Deze weken beginnen de dagen vroeg te huize V. Zo vroeg dat ik weleens vergeet dat om acht uur, als ik al heb zitten werken, de supermarkt nog maar net open is.
Zo ook vanmorgen. Ik rijd een leeg parkeerterrein op. De wereld voor mezelf. Voor mezelf? Nee, achter mij rijdt nog een auto en terwijl we diagonaal alle rijrichtingen negeren komen onze auto's uiteindelijk bij elkaar tot stilstand. Stille dans van de paardenkrachten.
"Zó'n groot parkeerterrein en dan gaan we nog bij elkaar staan", zegt de meneer die uit de auto stapt. In de nagenoeg lege winkel kruisen onze karretjeswegen elkaar af en toe. Als ik het koelvak met geprepareerde hamreepjes en hun familieleden sta te bestuderen spreekt hij me aan. "Mevrouw, neemt u toch wat u lekker vindt!" Hij houdt een pak spekblokjes in zijn handen. "Ik sta even te kijken," zeg ik, "maar die mag ik niet, hoor." "Echt niet?", vraagt hij verbaasd. "Staat u onder zo'n strenge controle?" "Enorm", zeg ik.

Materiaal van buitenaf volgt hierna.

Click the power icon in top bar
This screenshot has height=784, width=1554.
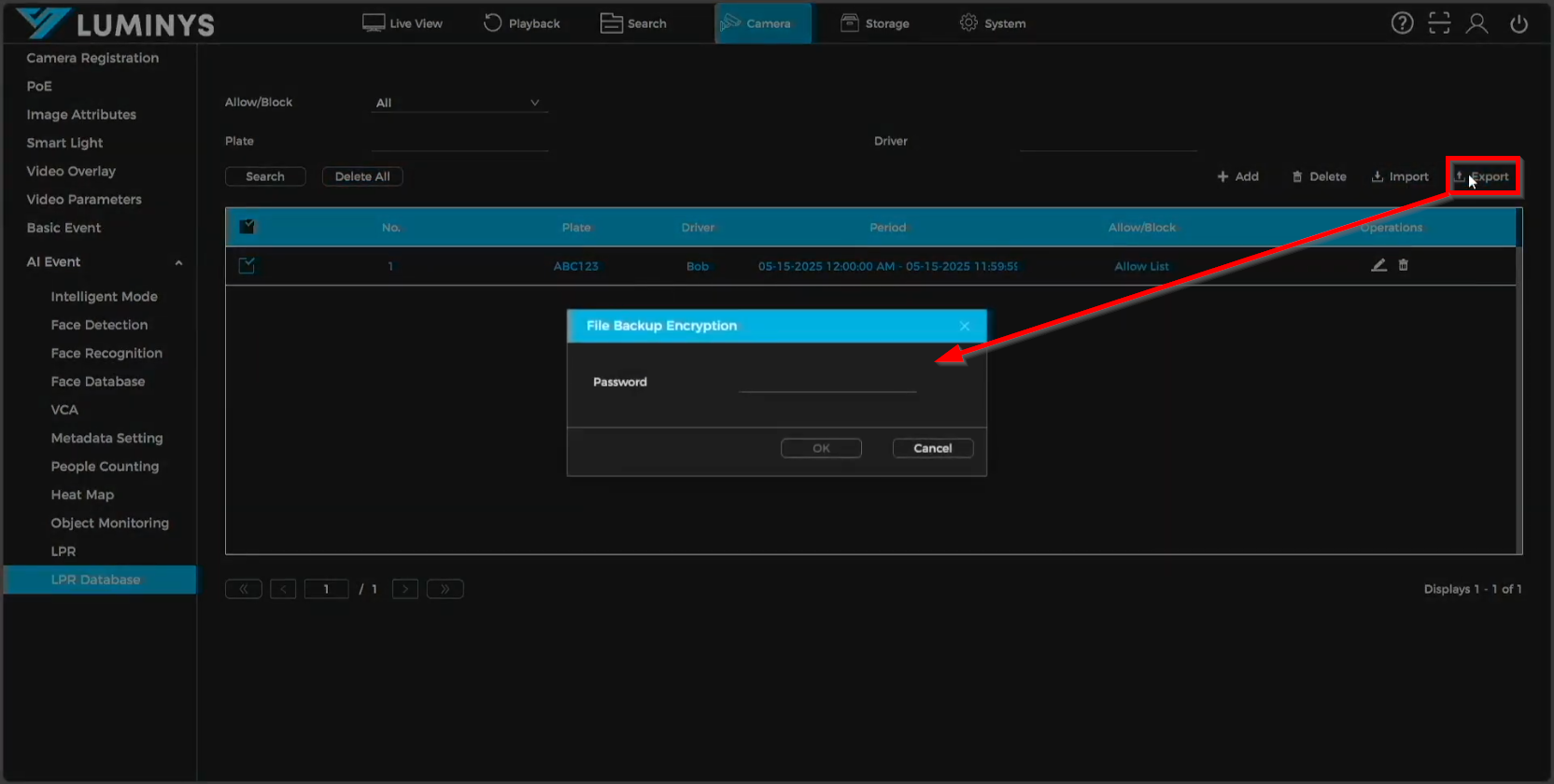click(1519, 23)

Als ik geboodschapt en wel weer in de auto zit zie ik hem aankomen. Hij koerst niet om me heen, naar zijn eigen auto, maar wandelt met zijn mandje richting mijn portier. Met een voorverpakt stokbrood tikt hij tegen mijn raampje. Een beeld om vast te leggen. Als ik het raampje openschuif zegt hij: "Ik heb iets bij me wat van u is." Hij loopt voor me uit naar de achterklep van zijn auto. "Het lijkt wel een louche deal", zeg ik. Na wat gespit heeft hij het gevonden. Een klein blikje, dat hij me lachend overhandigt. "Kleine dingen." "Ja, kleine dingen."
Als ik wegloop zegt hij: "Weet u zeker dat u niet de spekblokjes wilt?" "Heel zeker."
In alles schuilt een verhaal. Zelfs in spekjes. Zelfs op een vroege dinsdagmorgen.